Back when ObamaCare was being shoved down America’s throat, Nancy Pelosi assured us we needed to pass it to “find out what’s in it.” The House Energy and Commerce Committee, chaired by Republican Fred Upton of Michigan, just found something else that was hidden in it: “a $5 billion bailout fund for state governments, Fortune 500 companies, and Hollywood unions that is rapidly going bankrupt after doling out half a billion dollars much more quickly than anticipated.”
That five billion in funding, by the way, is roughly the same as the amount allocated to the high-risk pool for people with pre-existing conditions – ostensibly the major reason we detonated ObamaCare and destroyed the American health insurance system. It’s going to end up costing taxpayers a lot more than $5 billion, because “so far, fewer than 5 percent of the organizations ‘approved’ to participate in the program have received funds.”
The bailout fund is formally known as the Early Retiree Reinsurance Program. It’s a federal subsidy to “employers and unions that provide health coverage to early retirees.” According to the committee’s analysis, “The ERRP reimburses the employer 80 percent of the actual cost of an early retiree’s health expenses between $15,000 and $90,000,” based on “qualified claims beginning on or after June 1, 2010.”
The Energy and Commerce report notes that “Like many provisions and accounting gimmicks in the health care law, it has largely escaped public scrutiny because of the sheer volume of programs and spending crammed into the law without scrutiny or Congressional oversight.” In other words, nobody has really paid much attention to where the money went.
Naturally, a lot of that crazy unsupervised money ended up in the hands of public unions. Over one third of the $535 million spent in 2010 went to five public union benefit and pension plans, in California, New Jersey, Georgia, Kentucky, and Texas. 56% of all funds distributed in 2010 went to government organizations. Over five thousand entities have been approved for EERP bailouts, and 47% of them are government organizations.
In the private sector, the committee tactfully notes that EERP money is going to “companies that do not appear to need the financial assistance of the federal government,” including “Fortune 500 companies with billions of dollars in revenue and Hollywood unions.”
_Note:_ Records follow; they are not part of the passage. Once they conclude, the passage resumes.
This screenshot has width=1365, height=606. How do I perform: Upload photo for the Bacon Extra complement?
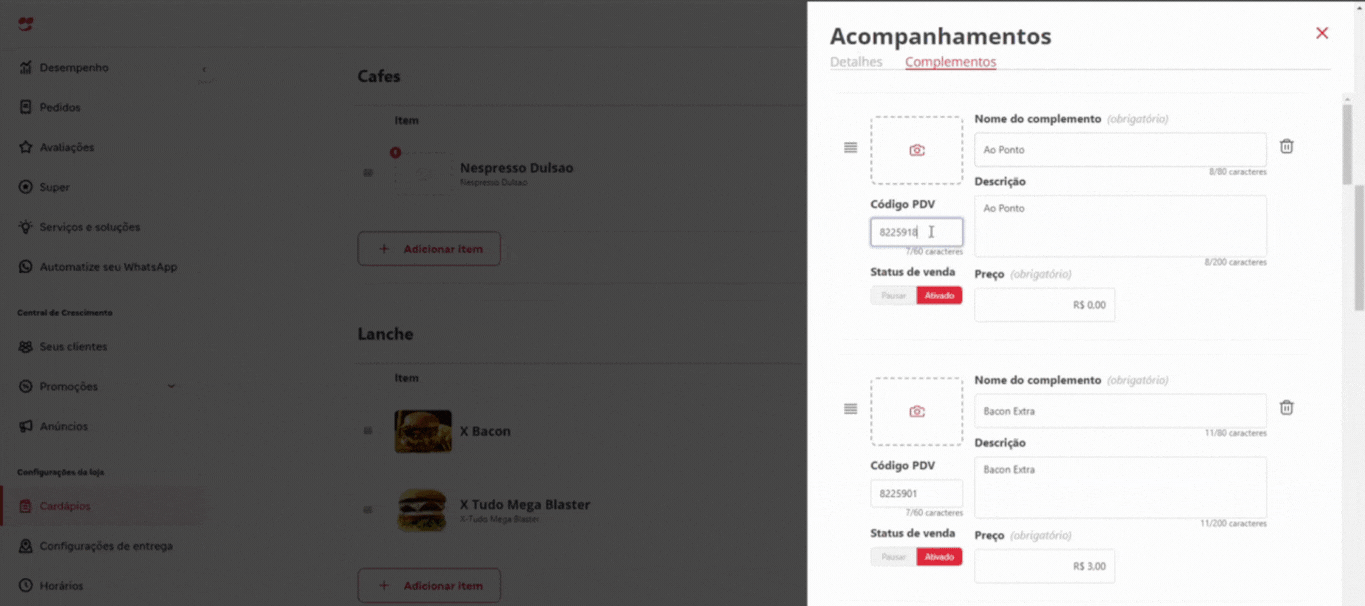[x=916, y=411]
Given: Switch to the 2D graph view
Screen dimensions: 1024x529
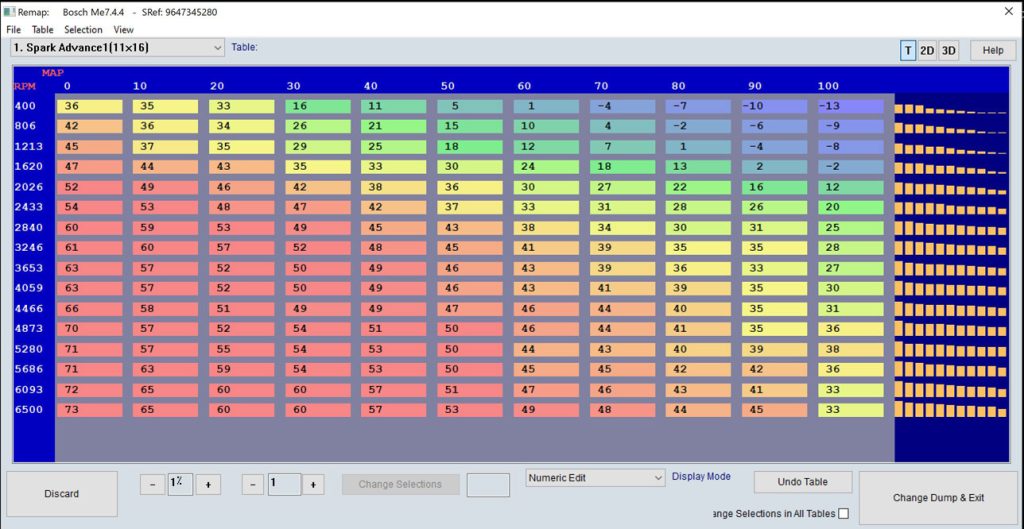Looking at the screenshot, I should 928,51.
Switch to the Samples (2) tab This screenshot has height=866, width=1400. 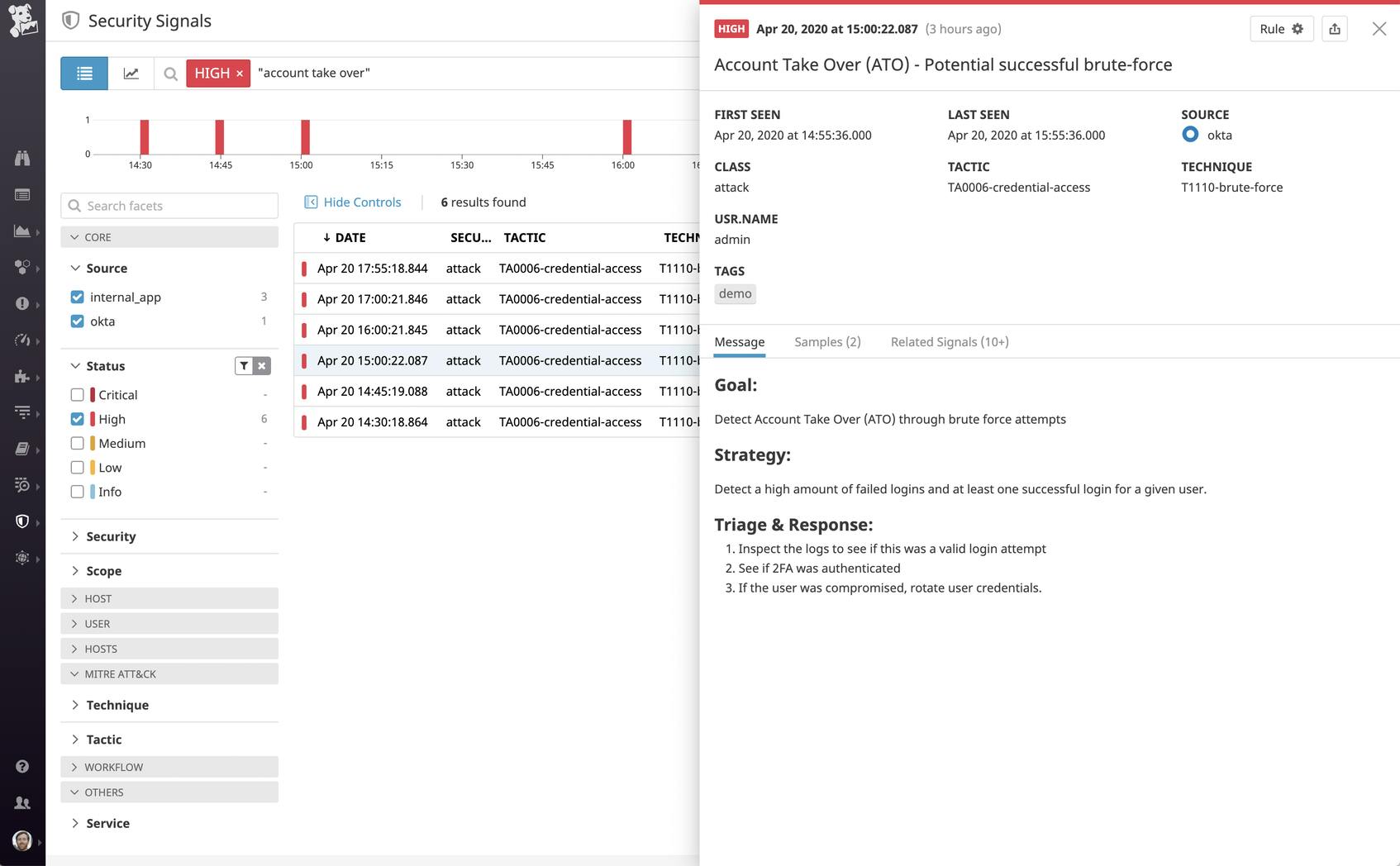[827, 341]
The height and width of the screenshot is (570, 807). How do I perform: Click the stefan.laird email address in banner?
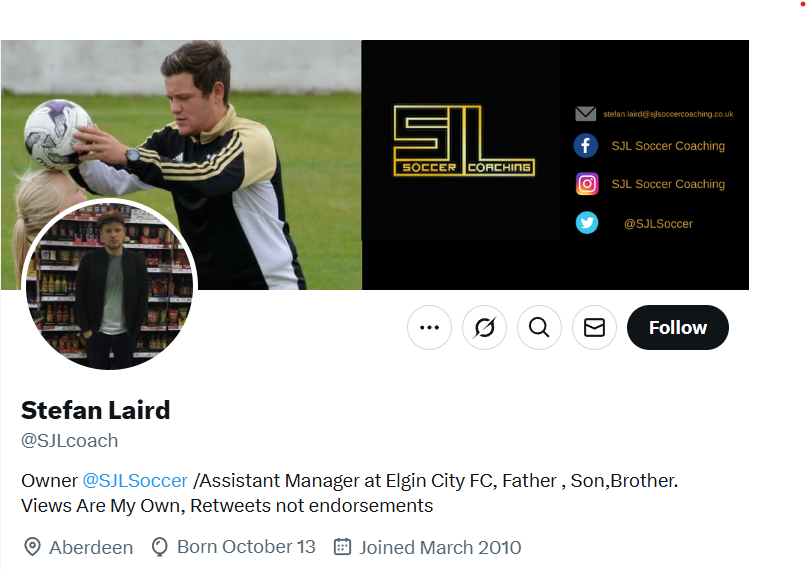point(668,114)
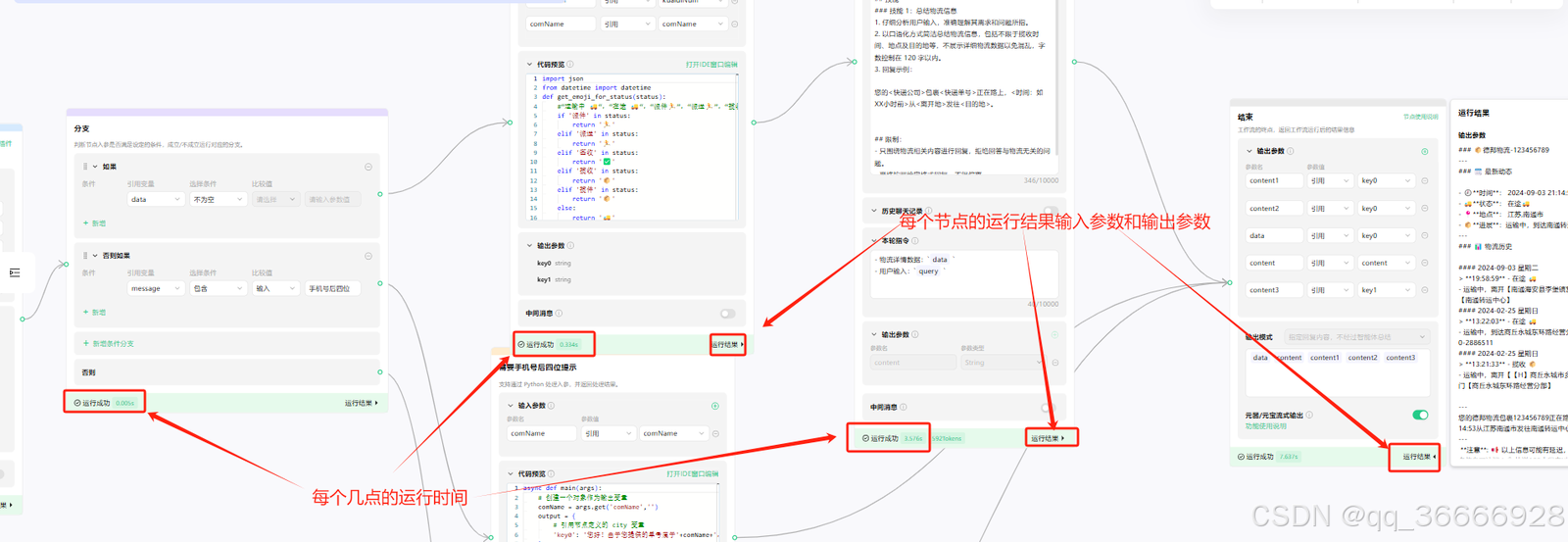Open the 节点使用说明 link in the 结束 node
This screenshot has height=542, width=1568.
coord(1420,117)
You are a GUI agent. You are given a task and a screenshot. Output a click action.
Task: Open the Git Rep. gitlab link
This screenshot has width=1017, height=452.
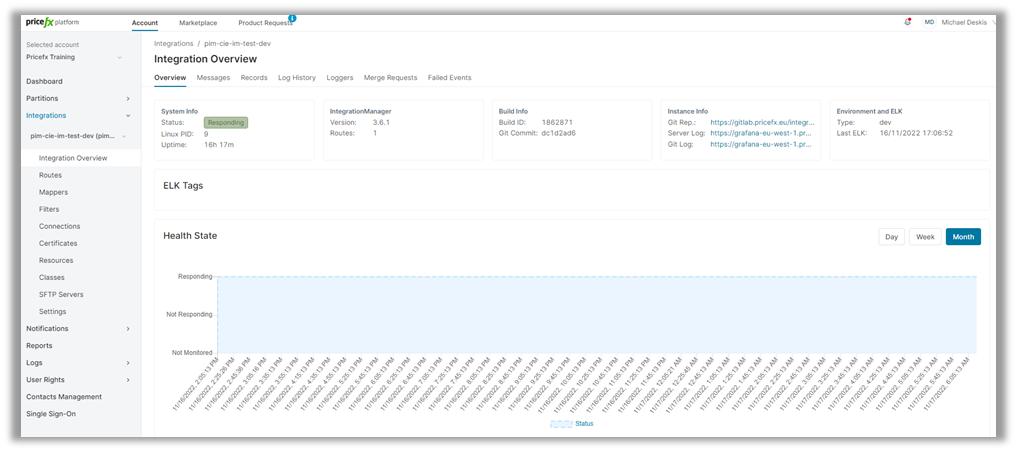point(762,122)
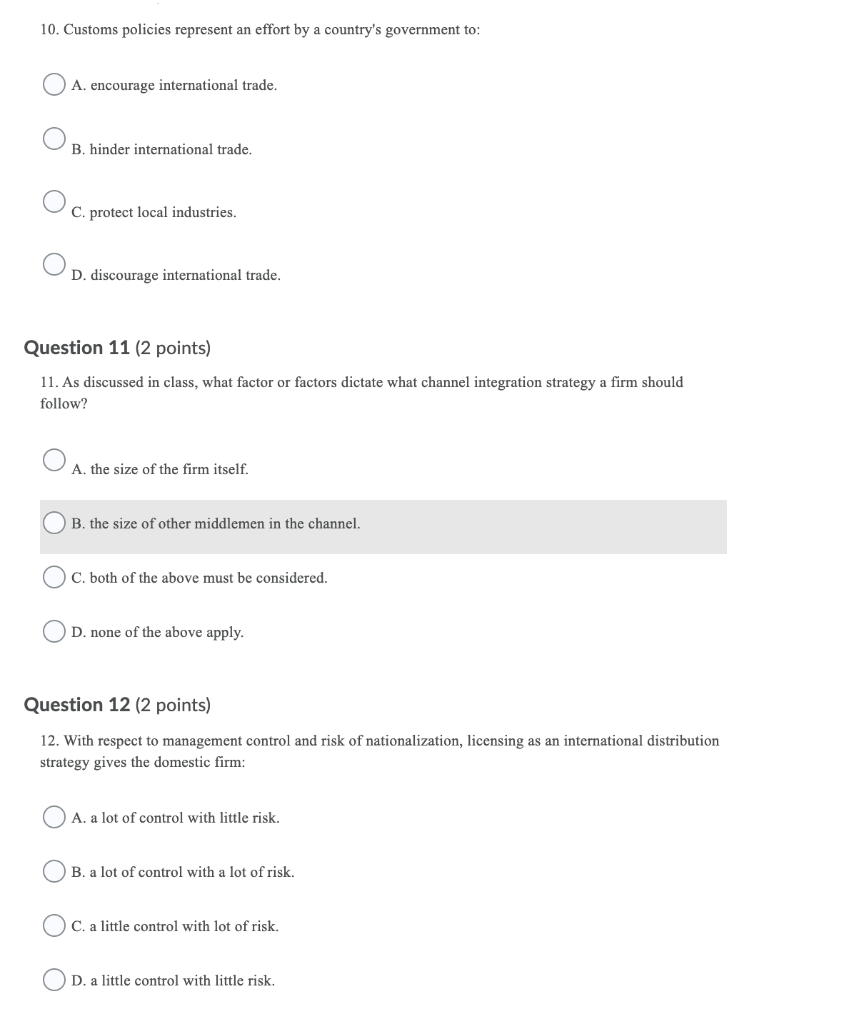Select option A 'a lot of control with little risk'
Viewport: 864px width, 1024px height.
pyautogui.click(x=53, y=817)
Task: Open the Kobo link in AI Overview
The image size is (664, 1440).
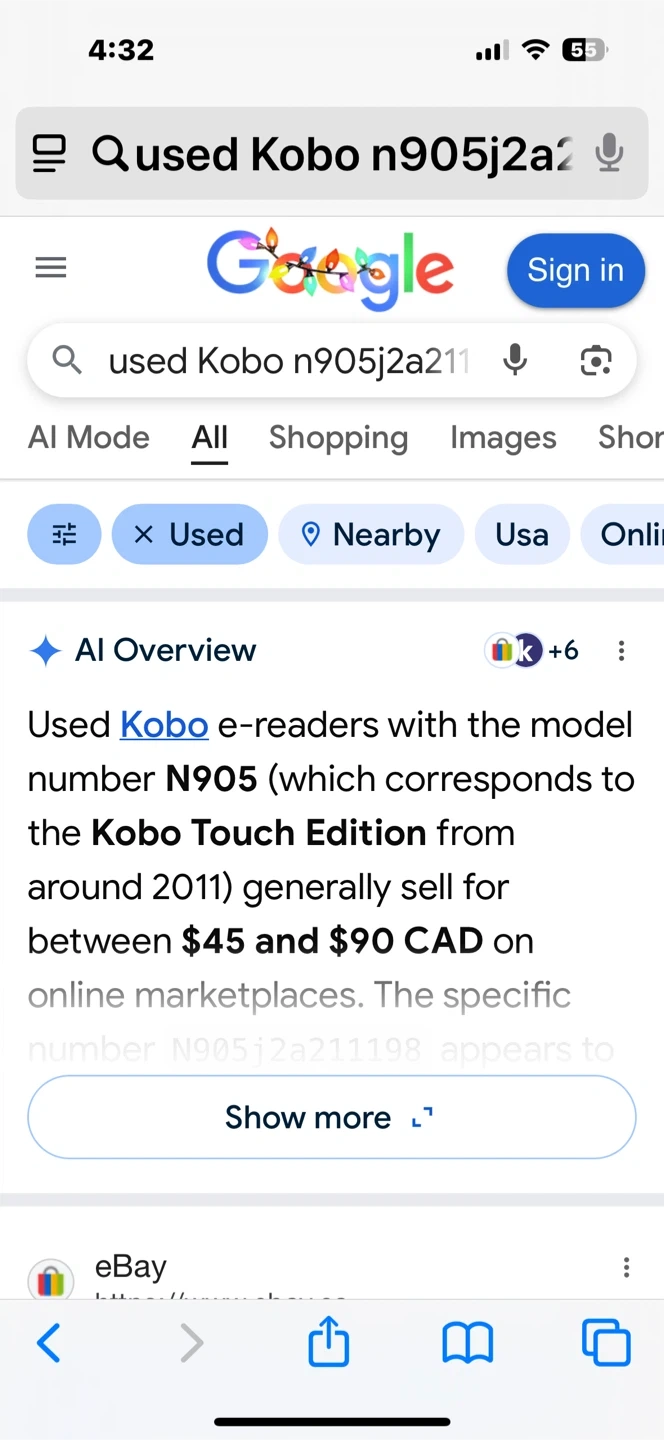Action: point(164,725)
The Energy and Commerce Committee concludes, “It is inappropriate that a bill sold to the American people as health care legislation would contain a sweetheart deal for unions and Hollywood, and it is grossly inefficient that in troubling economic times the American taxpayer would be asked to subsidize the health care costs of massive corporations.” Along with the billion-dollar windfall for AARP, this is another example of how the primary function of socialist programs is making well-connected people rich… at the expense of average Americans, who are told they have a moral duty to fork over their tax money and be satisfied with a reduced standard of living.